What is the number of $n \times n$ binary matrices $A$ such that $\det(A) = \text{perm}(A)$?

To address questions (1) and (2), let's start with hardmath's comment. The set of matrices with zero permanent is a subset of the set we want to count, and it's easier to describe. Nonetheless, the number of such matrices is recorded in https://oeis.org/A088672 only up to $6\times6$, combining the efforts of three contributors. In the literature, we find this article:

• C. J. Everett and P. R. Stein, The asymptotic number of (0,1)-matrices with zero permanent, Disc. Math. 6 (1973), 29–34.

The authors apply standard techniques such as Inclusion-Exclusion, but they can only get asymptotic bounds. All this suggests to me that there is no obvious, simple formula or algorithm. Maybe there exists a simple formula, but finding it will take some novel insight into these problems.

Now on to brute force. If we naively iterate through all $2^{n^2}$ matrices and check each one against all $n!/2$ odd permutations, then we can compute only a few terms of the sequence. Even if we perform 20 billion checks per second, computing $a(7)$ would take two years, and $a(8)$ would take 600,000 years.
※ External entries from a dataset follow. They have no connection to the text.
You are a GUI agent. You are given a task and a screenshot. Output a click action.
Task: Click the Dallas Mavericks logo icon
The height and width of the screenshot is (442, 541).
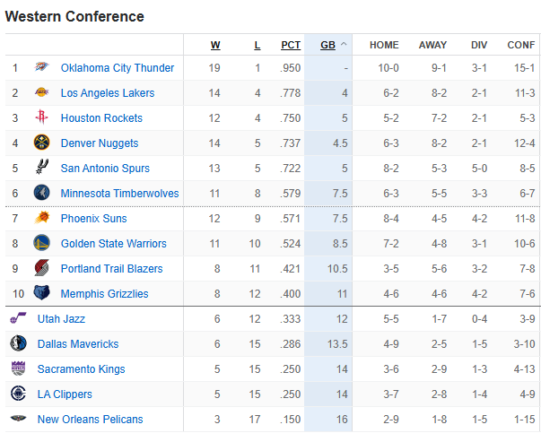point(19,344)
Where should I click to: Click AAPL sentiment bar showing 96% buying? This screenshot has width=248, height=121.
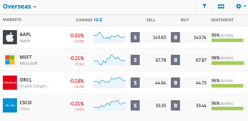228,40
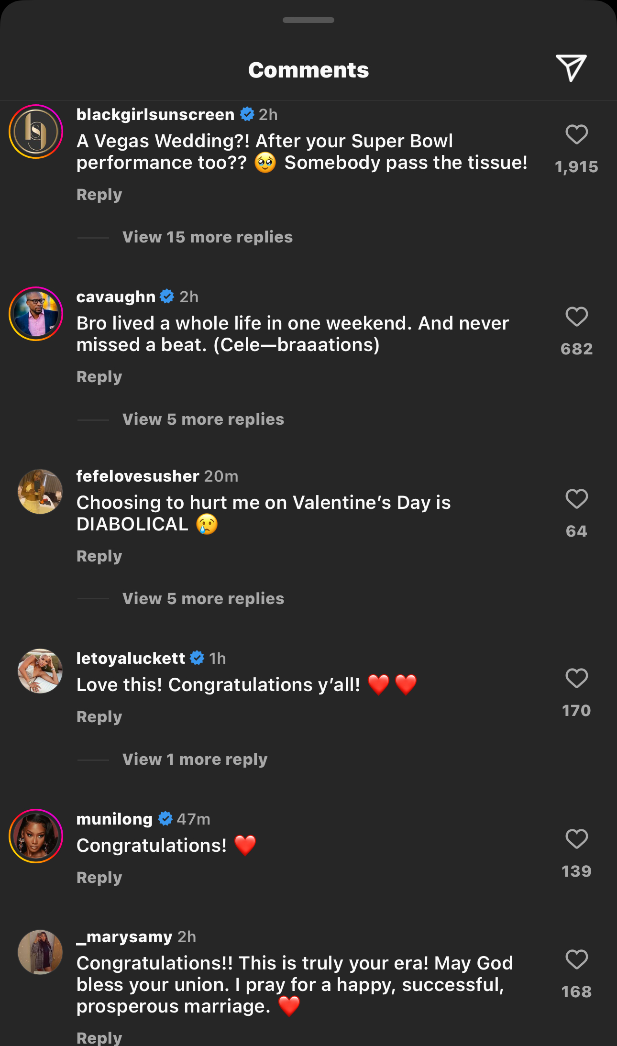Like the blackgirlsunscreen comment

click(x=576, y=134)
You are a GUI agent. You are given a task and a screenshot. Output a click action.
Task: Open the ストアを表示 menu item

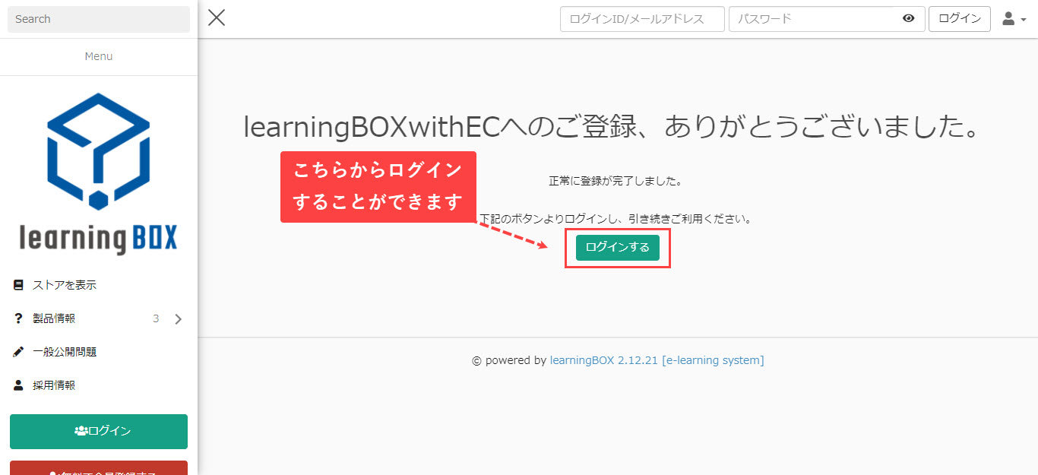[65, 285]
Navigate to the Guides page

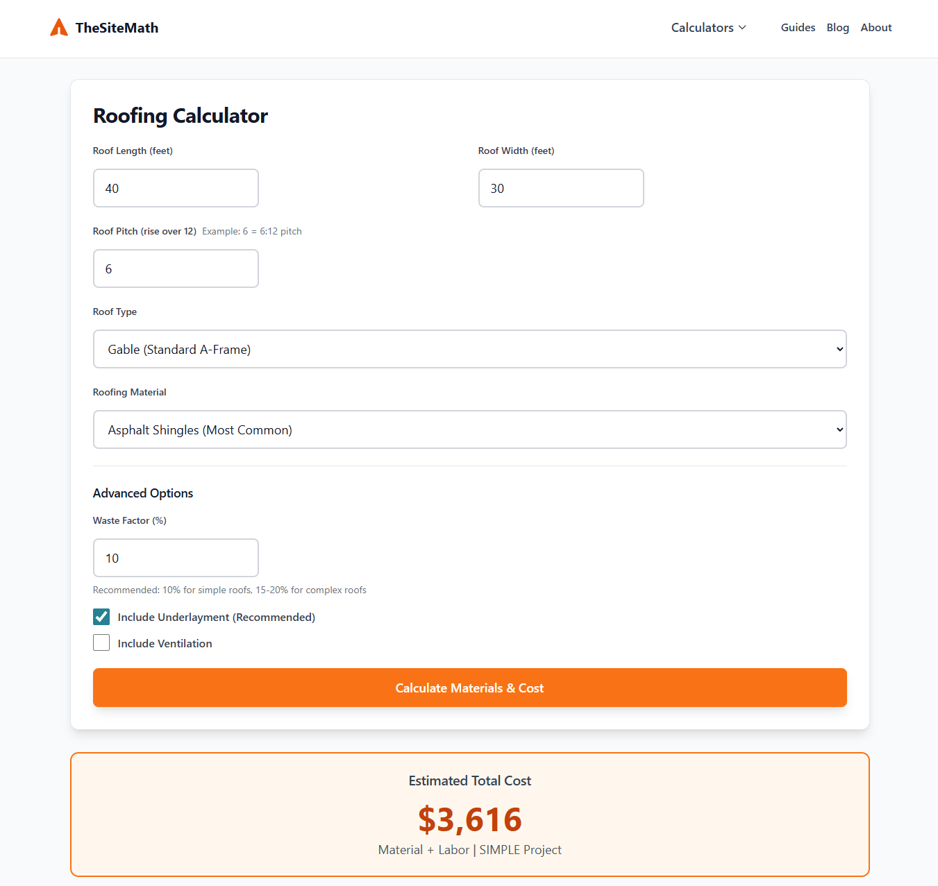pyautogui.click(x=798, y=28)
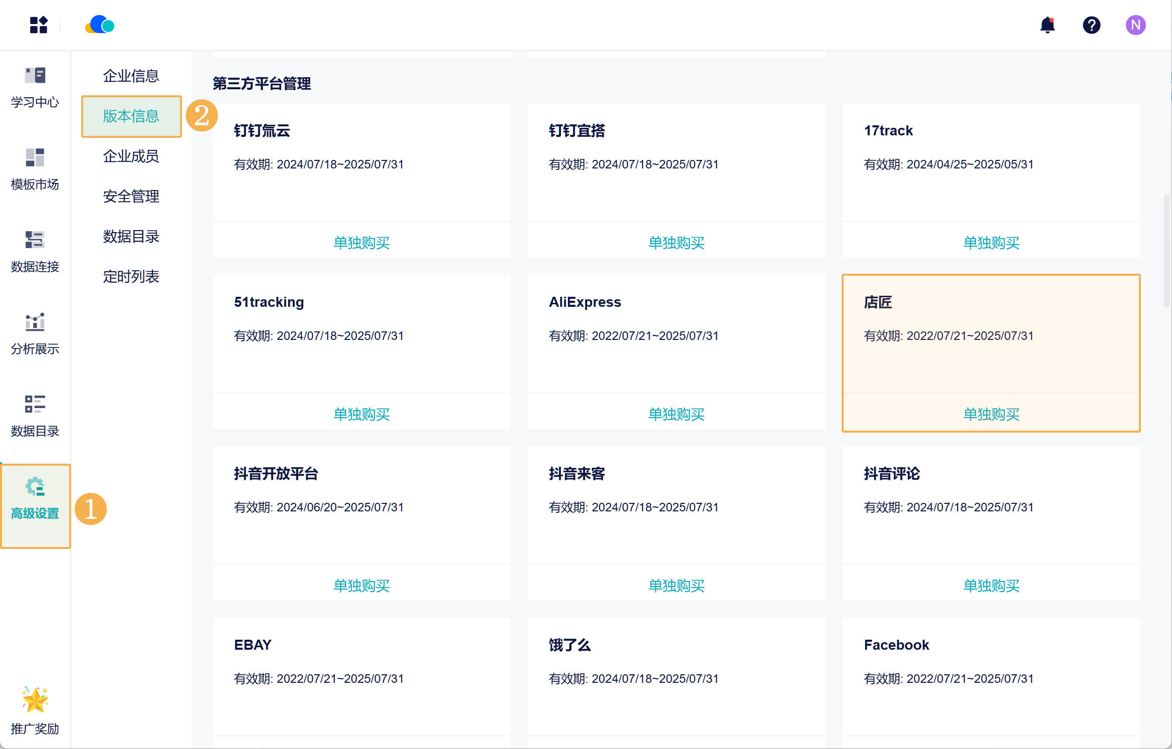Open the app grid launcher icon
The image size is (1172, 749).
(38, 25)
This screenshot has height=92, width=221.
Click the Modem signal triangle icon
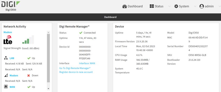[6, 75]
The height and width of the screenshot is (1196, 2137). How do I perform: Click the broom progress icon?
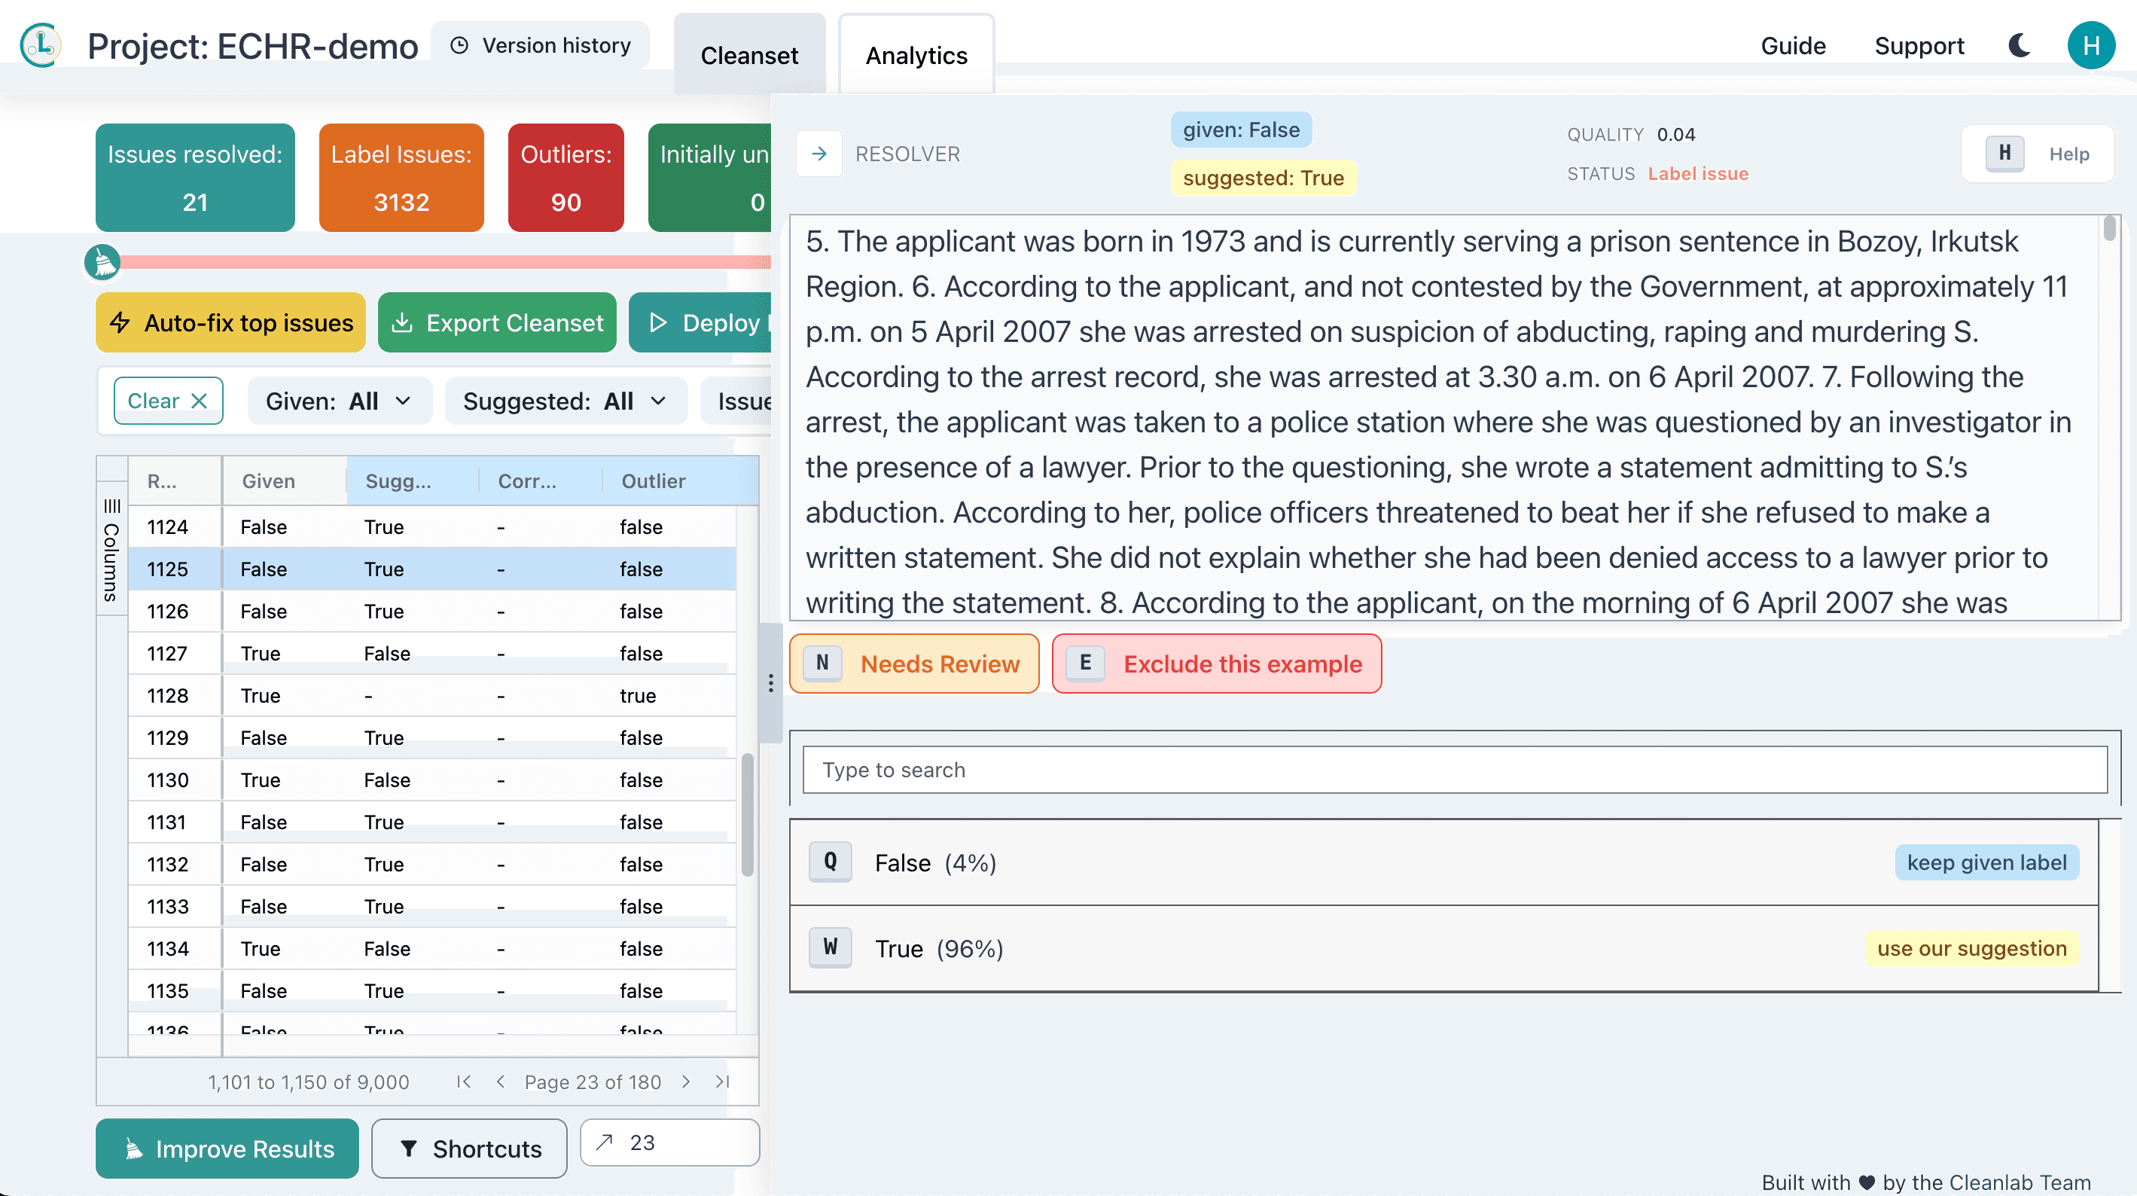pos(103,263)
Now, it's hard to erase that $2^{n^2}$ term. Still, there are several key speedups, each of which makes roughly another term feasible. They can be implemented in this order:

1. Instead of iterating over possible values of the last row, compute how many spaces on the last row are "free", meaning that putting a $1$ there would not complete an odd permutation with the given values in the previous $n-1$ rows. If $k$ is the number of free spaces, then $2^k$ is the number of values of the last row that avoid all odd permutations, so we can immediately add that number to our running total. This increases our efficiency by a factor of $2^n/n$.
2. Dynamic programming. As we iterate through the rows of the matrix, filling in values, reduce the set of odd permutations to check by grouping them according to their values in the remaining rows. By the time we enumerate the next-to-last row, we have only $n^2$ permutations to check. This increases our efficiency by a factor of $n!/n^2$.
3. Column swaps. Modulo the sign of the permutations, we really only have to inspect representative matrices from orbits under the action of the symmetry group $(S_n\times S_n)\rtimes\mathbb Z/2$, which acts by permuting the rows and columns and transposing the matrix. In other words, we only need to check bipartite graphs up to graph isomorphism. Now, it's a little awkward to solve the graph isomorphism problem in the inner loop of the algorithm. A better tactic is to break up the orbits into more predictable chunks. First, we don't want to give up the big speedup that we got from projecting out the last row, so the symmetry group is reduced to $S_{n-1}\times S_n$. Let's take advantage of the bigger $S_n$ factor first, which swaps columns. We do this by only enumerating columns in increasing order, where the order is defined by taking the value of a column as a binary expansion, where the top row is the most significant bit. This can be computed row-by-row, and it dramatically reduces the number of matrices considered, by almost $n!$. I say "almost" for two reasons. One, some matrices will have large stabilizers under this action, equivalently small orbits. Second, we now have to keep track of even permutation matrices as well as odd permutation matrices, since some orbits will have to include odd permutations of the columns. And it takes a little effort to enforce the ordering and compute the stabilizers. But those problems aside, this increases our efficiency by $n!$.
4. Row swaps. We can't get an similar $(n-1)!$ speedup by enforcing the same ordering among rows, because the previous column permutations don't preserve the binary value of a row. We can get close, though, by ordering rows according to their Hamming weight, which is preserved by column permutations. There are only $n+1$ possible weights, so this scheme results in unfortunately large stabilizers, and therefore unfortunately small orbits. But even if the typical stabilizer order is $2^{n-1}$, that's still a speedup of $(n-1)!/2^{n-1}$, which is totally worthwhile.
5. Code optimization. A subset of the set of $2\times n$ partial permutations matrices can be represented as an $n^2$ bitfield. If $n\leq8$, this fits is a single $64$-bit machine register, and using $256$-bit SIMD instructions, we can process $4$ of those per cycle. Use a low-level language with support for generic programming, like C++, to eliminate dynamic allocation, minimize space of arrays, and optimize each row individually. Also, the problem is embarrassingly easy to parallelize to multiple CPU cores, or even multiple machines.

Improvements 1-4 are implemented in https://github.com/Culter/PermDet. They result in the following values:

$a(0)=1$
$a(1)=2$
$a(2)=12$
$a(3)=343$
$a(4)=34997$
$a(5)=12515441$
$a(6)=15749457081$
$a(7)=72424550598849$
$a(8)=1282759836215548737$

In fact, $a(9)$ is well in reach using this algorithm, but it would take greater-than-$64$-bit arithmetic to implement, which I haven't done.